Ok, so reflashed and reinstalled again, this time using diskSelector
. Does the following seem correct?
install:
diskSelector:
busPath: /platform/fe330000.mmc/mmc_host/*
$ talosctl disks --nodes blackrock
NODE DEV MODEL SERIAL TYPE UUID WWID MODALIAS NAME SIZE BUS_PATH
blackrock /dev/mmcblk1 - 0xd2e703a1 SD - - - 58A43A 16 GB /platform/fe330000.mmc/mmc_host/mmc1/mmc1:0001/
blackrock /dev/mmcblk1boot0 - - SD - - - - 4.2 MB /platform/fe330000.mmc/mmc_host/mmc1/mmc1:0001/block/mmcblk1/mmcblk1boot0
blackrock /dev/mmcblk1boot1 - - SD - - - - 4.2 MB /platform/fe330000.mmc/mmc_host/mmc1/mmc1:0001/block/mmcblk1/mmcblk1boot1
blackrock /dev/sda Samsung SSD 870 - SSD - - scsi:t-0x00 - 2.0 TB /platform/f8000000.pcie/pci0000:00/0000:00:00.0/0000:01:00.0/ata4/host3/target3:0:0/3:0:0:0/
I actually flashed Talos 1.2.4, by mistake, but it provided a good opportunity to test an upgrade. The upgrade worked, however the MMC card remained at /dev/mmcblk1
, so I couldn't really test if an upgrade would work if the MMC decides to appear as mmc0
Using the diskSelector config from https://github.com/siderolabs/talos/issues/5978#issuecomment-1278040032 resolved my failed to boot after upgrade issue.
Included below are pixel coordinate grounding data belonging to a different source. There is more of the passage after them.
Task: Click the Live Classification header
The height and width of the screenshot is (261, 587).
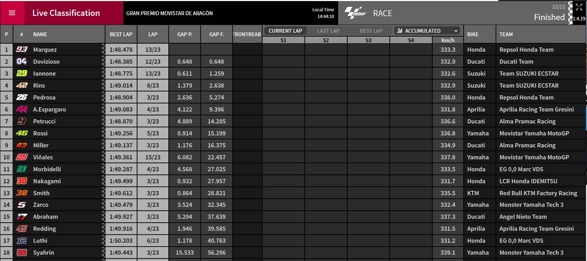Action: click(66, 13)
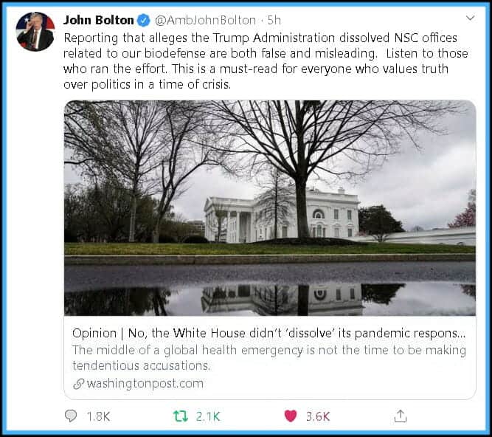Image resolution: width=492 pixels, height=437 pixels.
Task: Click the article description about global health emergency
Action: click(x=269, y=358)
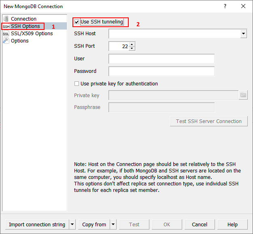Switch to the Connection page
The image size is (253, 234).
pyautogui.click(x=23, y=19)
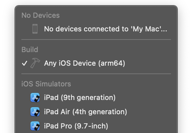Click separator line above iOS Simulators header
The height and width of the screenshot is (133, 192).
[x=96, y=74]
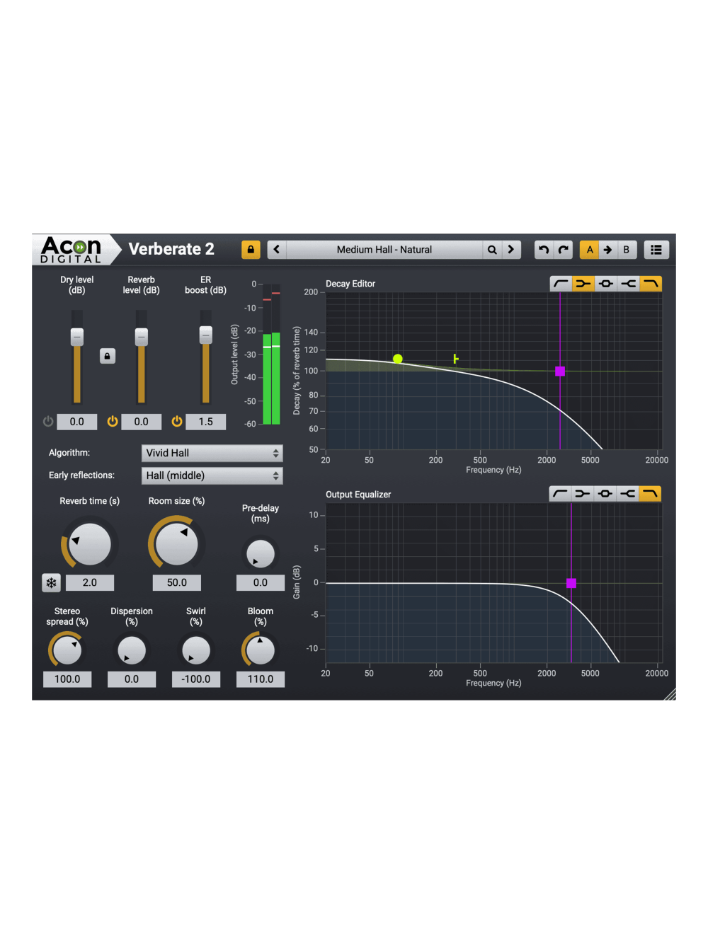The image size is (708, 934).
Task: Toggle the Dry level power switch
Action: (x=48, y=421)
Does this require a documentation update for RockPI's or am I the only one that had the issue? I can submit a PR for docs if anything thinks it's needed. Otherwise, thanks for the help!
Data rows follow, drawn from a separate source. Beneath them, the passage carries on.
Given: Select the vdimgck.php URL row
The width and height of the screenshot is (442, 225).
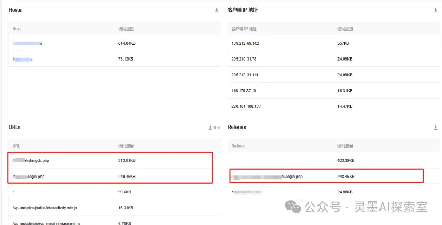Looking at the screenshot, I should [x=34, y=160].
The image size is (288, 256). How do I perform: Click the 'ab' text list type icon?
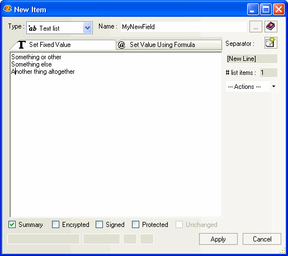pyautogui.click(x=32, y=28)
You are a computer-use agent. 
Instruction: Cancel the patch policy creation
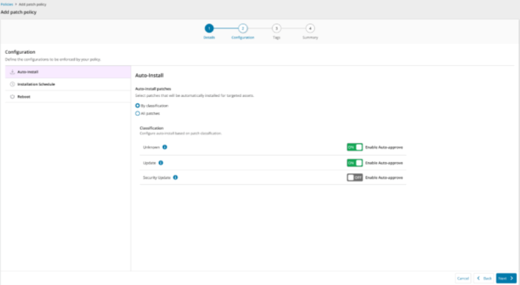coord(462,278)
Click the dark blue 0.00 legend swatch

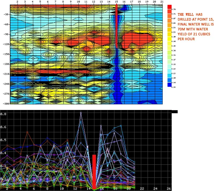[x=169, y=85]
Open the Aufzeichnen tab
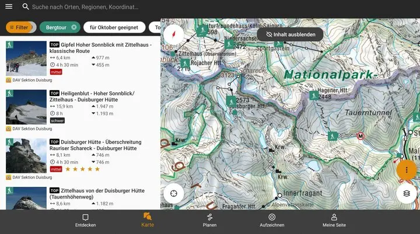This screenshot has height=234, width=420. click(x=272, y=220)
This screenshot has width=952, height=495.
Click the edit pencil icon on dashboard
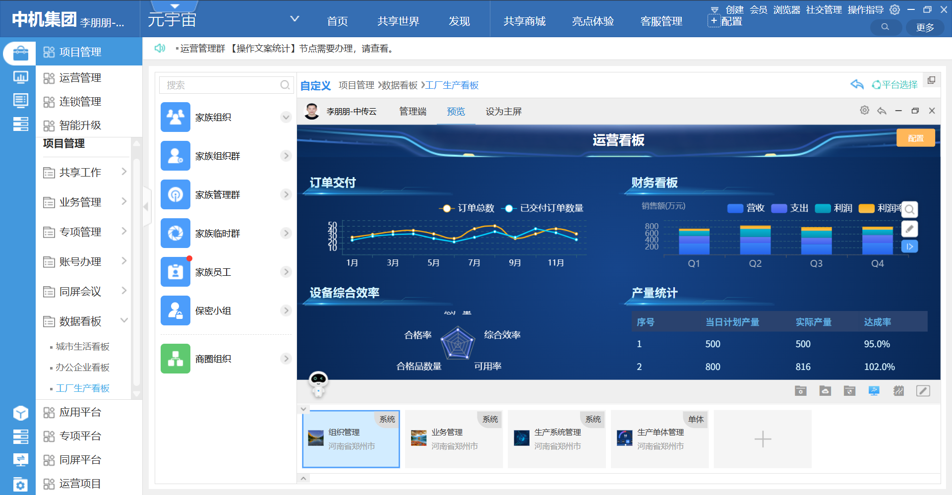[909, 229]
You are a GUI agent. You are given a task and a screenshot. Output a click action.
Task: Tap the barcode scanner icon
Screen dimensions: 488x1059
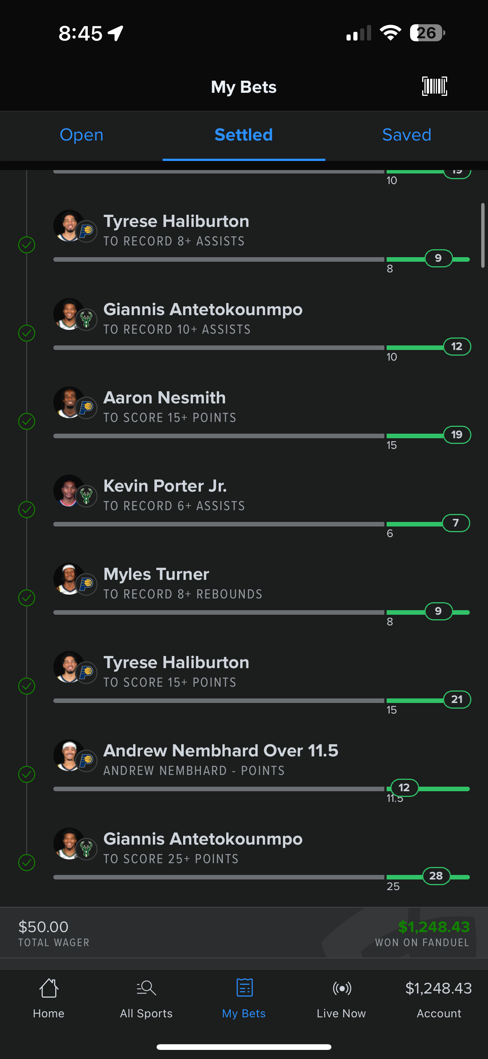[x=434, y=86]
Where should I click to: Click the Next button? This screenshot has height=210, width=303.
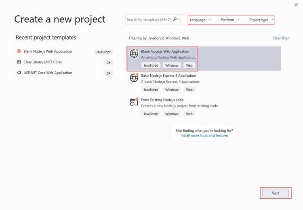click(x=276, y=193)
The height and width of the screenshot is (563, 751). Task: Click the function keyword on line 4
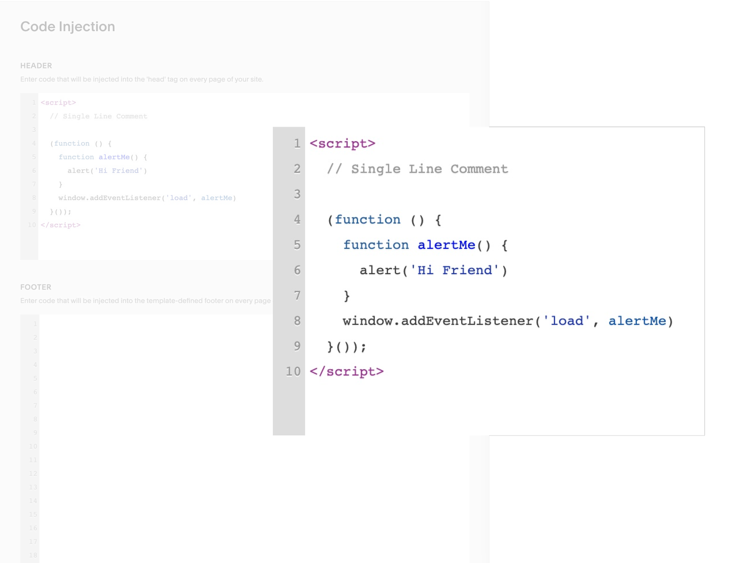368,220
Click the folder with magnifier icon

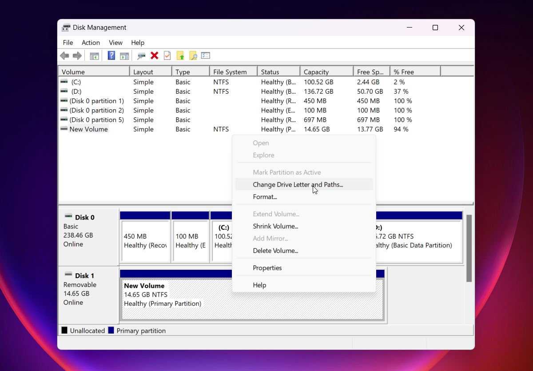click(193, 56)
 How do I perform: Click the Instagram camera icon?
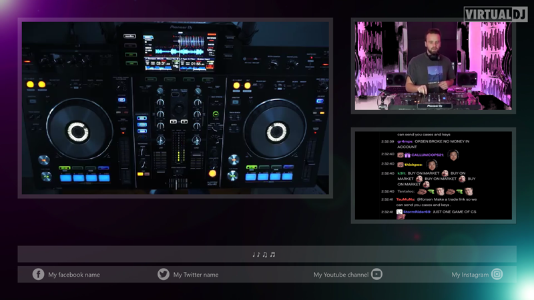pyautogui.click(x=497, y=274)
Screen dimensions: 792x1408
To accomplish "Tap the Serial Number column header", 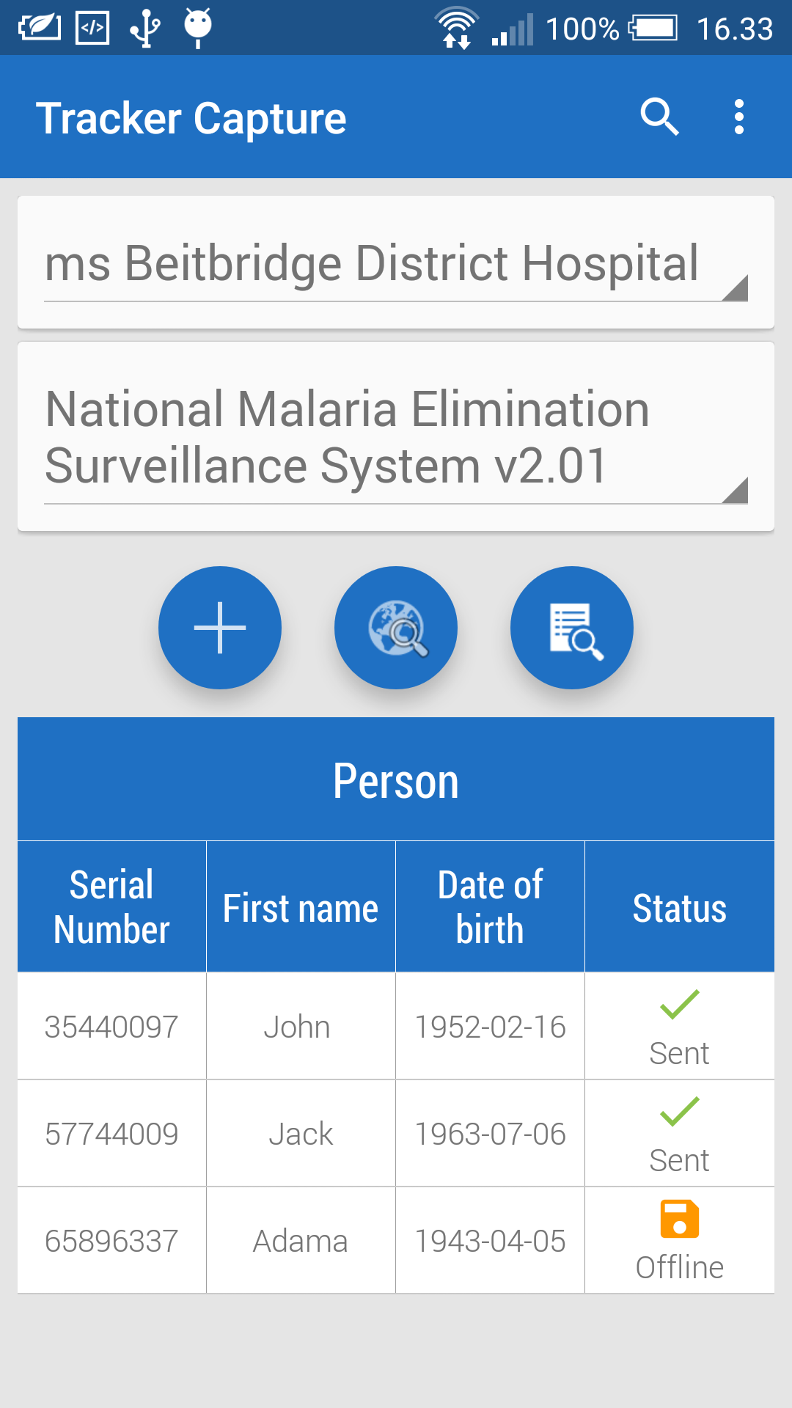I will pyautogui.click(x=111, y=907).
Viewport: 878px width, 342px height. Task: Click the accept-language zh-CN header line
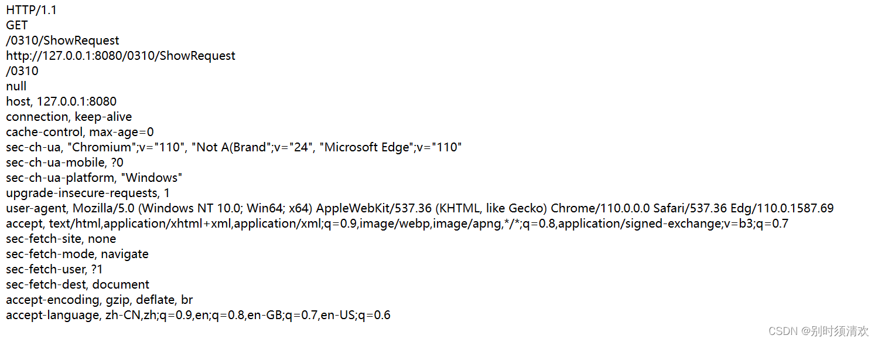pos(198,315)
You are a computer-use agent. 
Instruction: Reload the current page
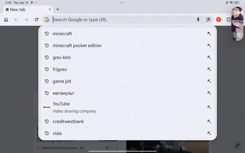[x=36, y=20]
I'll share my findings with a RPI4, where I also had an issue with /dev/mmcblk1
becoming /dev/mmcblk0
after the installation of Talos. Slack Thread
After the installation, Talos from PXE boot was trying to boot from disk, but throwing an error message:
specified install disk does not exist: /dev/mmcblk1
And guess what, during the initial install of uboot, the SD card is called /dev/mmcblk1
and it installs properly. But during the following uboot boot, the SD card gets recognized as /dev/mmcblk0
: (this is after the install)
talosctl -n 192.168.1.167 --talosconfig cluster-0-talosconfig disks
NODE DEV MODEL SERIAL TYPE UUID WWID MODALIAS NAME SIZE BUS_PATH
SUBSYSTEM SYSTEM_DISK
192.168.1.167 /dev/mmcblk0 - 0xb285ce23 SD - - - SN64G 64 GB /platform/emmc2bus/fe340000.mmc/mmc_host/mmc0/mmc0:aaaa/ /sys/class/block *
Talos 1.6 drops this erroneous config validation on boot, fyi.